Search code examples
c++visual-c++fixed-point

How to fix the position of binary point in an unsigned N-bit interger?


I am working on developing a fixed point algorithm in C++. I know that, for a N-bit integer, the fixed point binary integer is represented as U(a,b). For example, for an 8 bit Integer (i.e 256 samples), If we represent it in the form U(6,2), it means that the binary point is to the left of the 2nd bit starting from the right of the form:

                   b5 b4 b3 b2 b1 b0 . b(-1) b(-2)

Thus , it has 6 integer bits and 2 fractional bits. In C++, I know there are some bit shift operators I can use, but they are basically used for shifting the bits of the input stream, my question is, how to define a binary fixed point integer of the form, fix<6,2> or U(6,2). All the major processing operation will be carried out on the fractional part and I am just finding a way to do this fix in C++. Any help regarding this would be appreciated.Thanks!

Example : Suppose I have an input discrete signal with 1024 sample points on x-axis (For now just think this input signal is coming from some sensor). Each of this sample point has a particular amplitude. Say the sample at time 2(x-axis) has an amplitude of 3.67(y-axis). Now I have a variable "int *input;" that takes the sample 2, which in binary is 0000 0100. So basically I want to make this as 00000.100 by performing the U(5,3) on the sample 2 in C++. So that I can perform the interpolation operations on fractions of the input sampling period or time.

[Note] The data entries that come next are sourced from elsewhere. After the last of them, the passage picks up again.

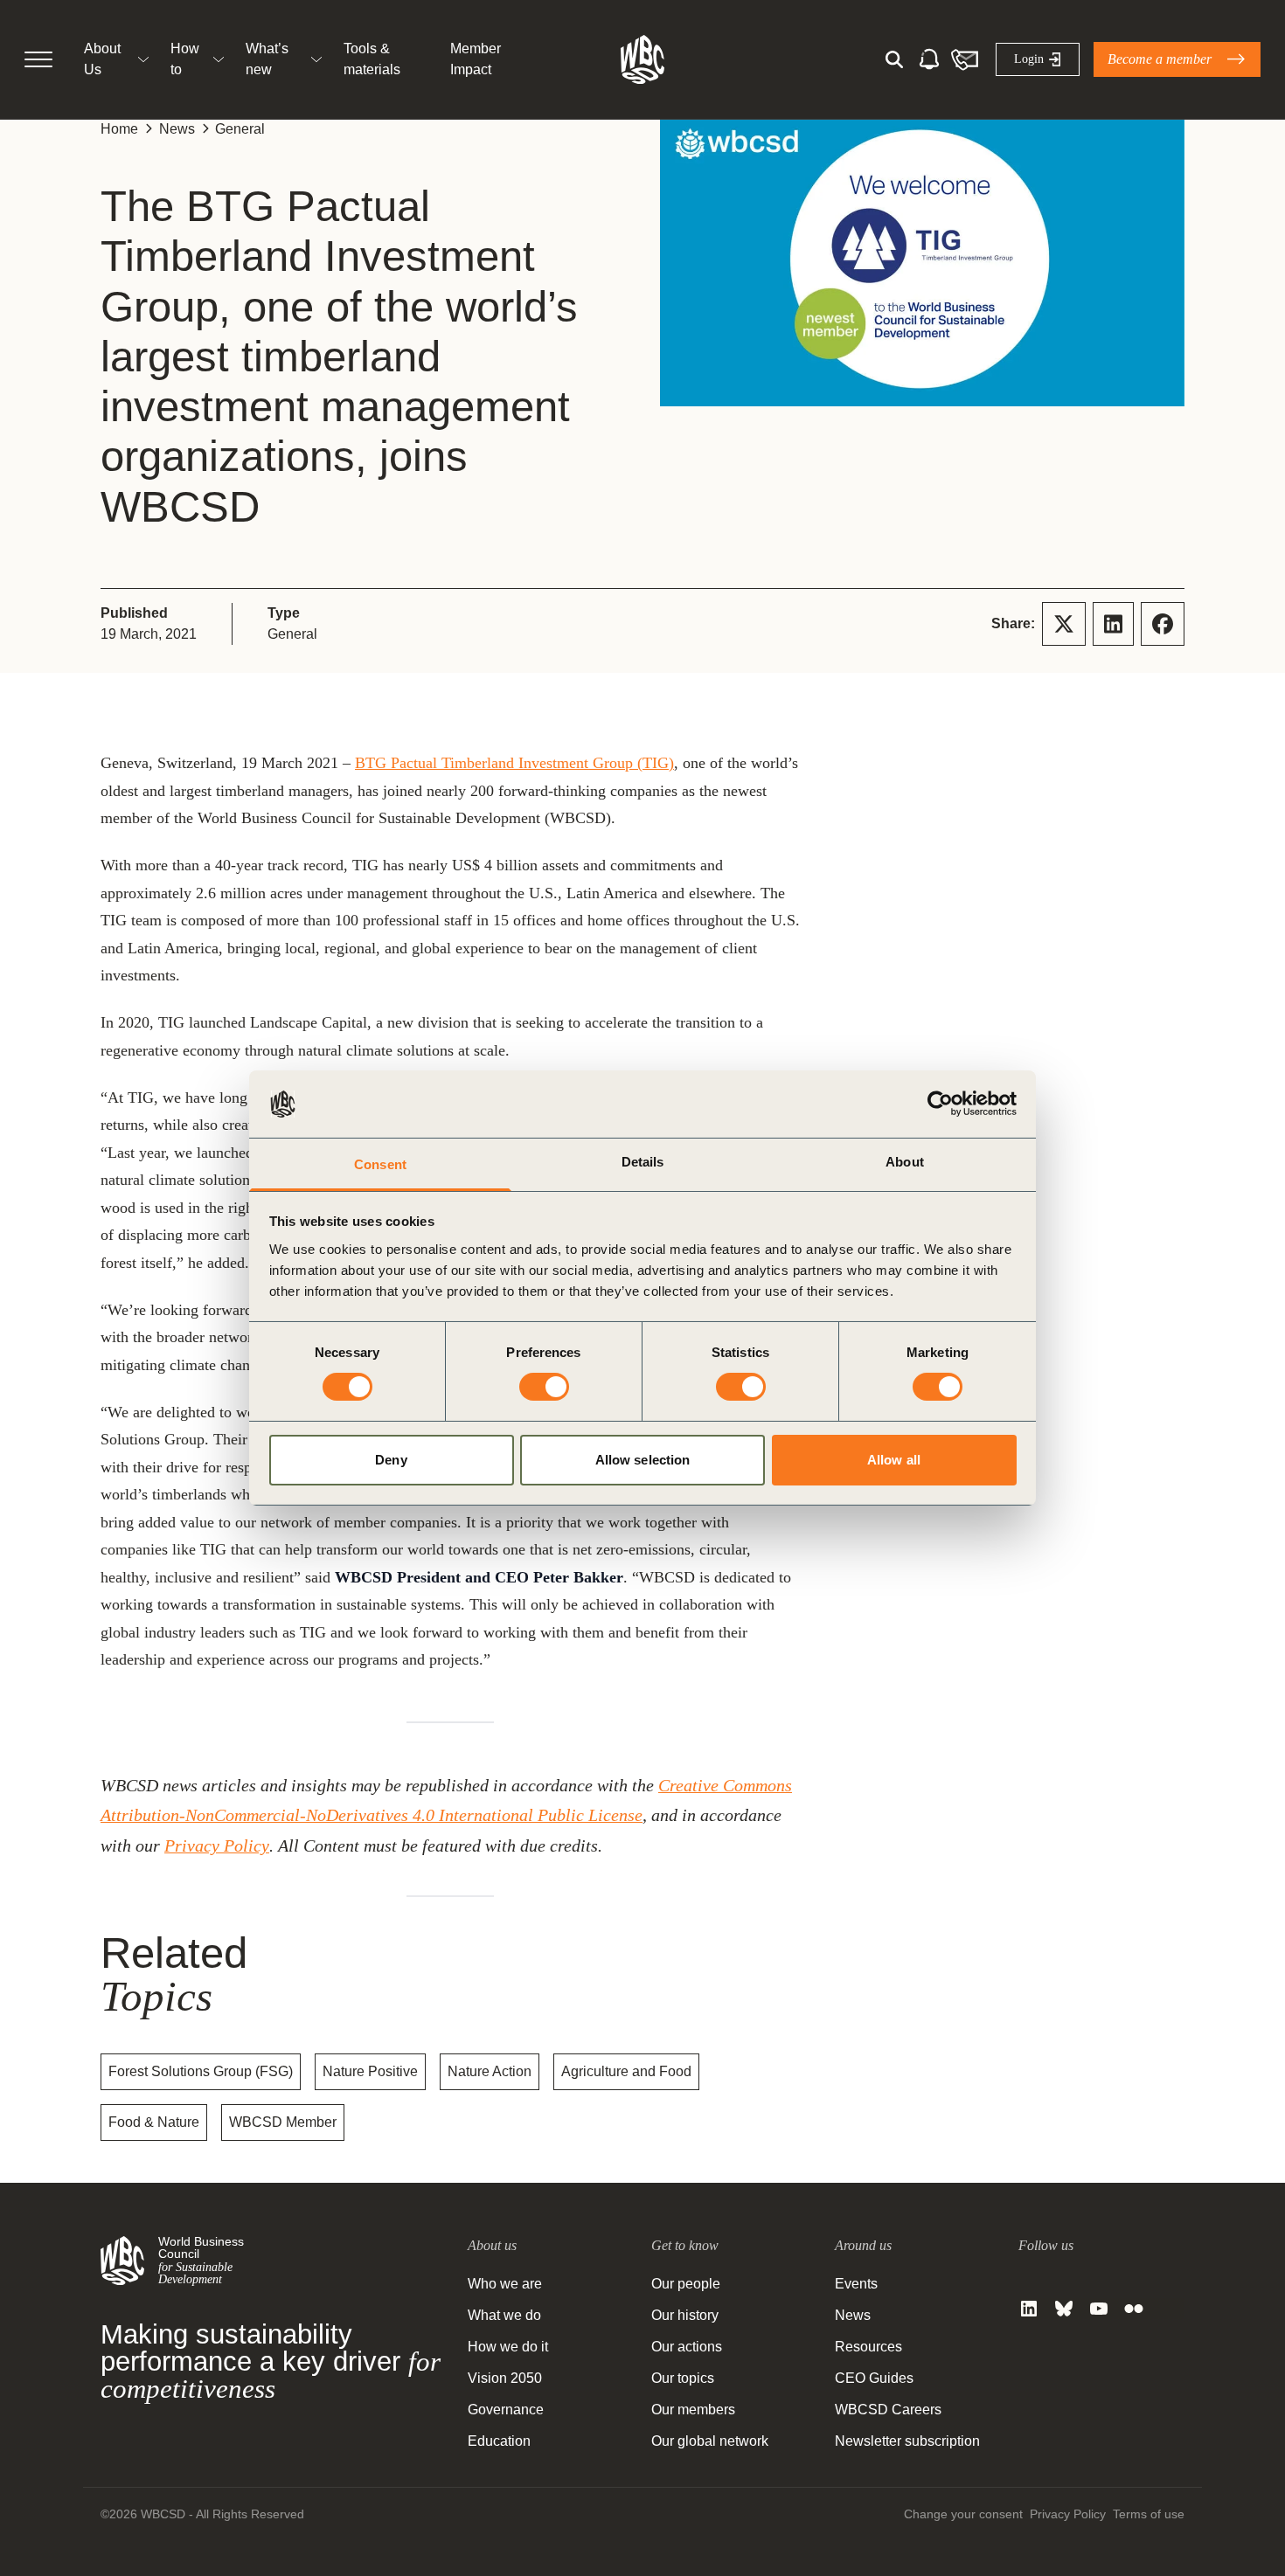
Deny (390, 1459)
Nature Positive (370, 2071)
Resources (868, 2346)
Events (856, 2283)
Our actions (686, 2346)
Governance (506, 2409)
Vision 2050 (505, 2378)
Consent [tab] (380, 1164)
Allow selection (643, 1459)
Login (1029, 59)
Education (499, 2441)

PS - I don't want to create a separate class or use external libraries for this. I just want to take each 8 bits from my input signal, perform the U(a,b) fix on it followed by rest of the operations are done on the fractional part.


Solution

  • Short answer: left shift.

    Long answer:

    1. Fixed point numbers are stored as integers, usually int, which is the fastest integer type for a particular platform.

    2. Normal integer without fractional bits are usually called Q0, Q.0 or QX.0 where X is the total number of bits of underlying storage type(usually int).

    3. To convert between different Q.X formats, left or right shift. For example, to convert 5 in Q0 to 5 in Q4, left shift it 4 bits, or multiply it by 16.

    4. Usually it's useful to find or write a small fixed point library that does basic calculations, like a*b>>q and (a<<q)/b. Because you will do Q.X=Q.Y*Q.Z and Q.X=Q.Y/Q.Z a lot and you need to convert formats when doing calculations. As you may have observed, using normal * operator will give you Q.(X+Y)=Q.X*Q.Y, so in order to fit the result into Q.Z format, you need to right shift the result by (X+Y-Z) bits.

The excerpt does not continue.